■ To do
All entries must be transcribed without a single difference.
-- -- --
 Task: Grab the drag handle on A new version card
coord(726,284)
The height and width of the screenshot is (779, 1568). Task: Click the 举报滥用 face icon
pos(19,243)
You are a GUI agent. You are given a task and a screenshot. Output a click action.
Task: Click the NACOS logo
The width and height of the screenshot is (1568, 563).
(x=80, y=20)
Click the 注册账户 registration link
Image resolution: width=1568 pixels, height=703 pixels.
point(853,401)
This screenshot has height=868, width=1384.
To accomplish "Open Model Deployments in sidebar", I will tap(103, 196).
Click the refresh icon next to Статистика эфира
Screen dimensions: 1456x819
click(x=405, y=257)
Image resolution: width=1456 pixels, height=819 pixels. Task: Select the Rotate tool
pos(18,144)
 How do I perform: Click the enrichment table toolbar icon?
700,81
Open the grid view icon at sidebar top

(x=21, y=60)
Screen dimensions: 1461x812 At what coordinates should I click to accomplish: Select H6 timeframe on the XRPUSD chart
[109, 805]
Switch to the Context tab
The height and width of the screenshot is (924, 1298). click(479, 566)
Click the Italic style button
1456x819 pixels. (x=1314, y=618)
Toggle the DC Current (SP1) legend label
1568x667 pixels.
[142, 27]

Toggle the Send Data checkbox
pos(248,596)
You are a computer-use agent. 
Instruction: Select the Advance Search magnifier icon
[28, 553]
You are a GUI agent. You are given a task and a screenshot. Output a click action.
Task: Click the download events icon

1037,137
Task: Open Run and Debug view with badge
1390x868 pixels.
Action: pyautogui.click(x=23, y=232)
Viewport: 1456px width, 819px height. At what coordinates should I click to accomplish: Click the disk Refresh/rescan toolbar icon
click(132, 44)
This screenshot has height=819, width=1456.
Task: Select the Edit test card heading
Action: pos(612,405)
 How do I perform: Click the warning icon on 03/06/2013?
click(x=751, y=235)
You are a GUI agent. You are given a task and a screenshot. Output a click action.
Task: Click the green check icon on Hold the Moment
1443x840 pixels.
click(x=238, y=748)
-- -- --
■ Answer for this exercise
 Task: Grab the drag handle on A new version card
coord(726,284)
The height and width of the screenshot is (779, 1568). Task: Click the 举报滥用 face icon
pos(19,243)
You are a GUI agent. You are given a task and a screenshot. Output a click action.
Task: Click the NACOS logo
The width and height of the screenshot is (1568, 563).
(x=80, y=20)
Click the 注册账户 registration link
Image resolution: width=1568 pixels, height=703 pixels.
point(853,401)
This screenshot has height=868, width=1384.
To accomplish "Open Model Deployments in sidebar", I will tap(103, 196).
Click the refresh icon next to Статистика эфира
Screen dimensions: 1456x819
click(x=405, y=257)
Image resolution: width=1456 pixels, height=819 pixels. Task: Select the Rotate tool
pos(18,144)
 How do I perform: Click the enrichment table toolbar icon?
700,81
Open the grid view icon at sidebar top

(x=21, y=60)
Screen dimensions: 1461x812 At what coordinates should I click to accomplish: Select H6 timeframe on the XRPUSD chart
[109, 805]
Switch to the Context tab
The height and width of the screenshot is (924, 1298). click(479, 566)
Click the Italic style button
1456x819 pixels. (x=1314, y=618)
Toggle the DC Current (SP1) legend label
1568x667 pixels.
[142, 27]

Toggle the Send Data checkbox
pos(248,596)
You are a computer-use agent. 
Instruction: Select the Advance Search magnifier icon
[28, 553]
You are a GUI agent. You are given a task and a screenshot. Output a click action.
Task: Click the download events icon

1037,137
Task: Open Run and Debug view with badge
1390x868 pixels.
Action: pyautogui.click(x=23, y=232)
Viewport: 1456px width, 819px height. At what coordinates should I click to accomplish: Click the disk Refresh/rescan toolbar icon
click(132, 44)
This screenshot has height=819, width=1456.
Task: Select the Edit test card heading
Action: pos(612,405)
 How do I perform: Click the warning icon on 03/06/2013?
click(x=751, y=235)
You are a GUI agent. You are given a task and a screenshot. Output a click action.
Task: Click the green check icon on Hold the Moment
1443x840 pixels.
click(x=238, y=748)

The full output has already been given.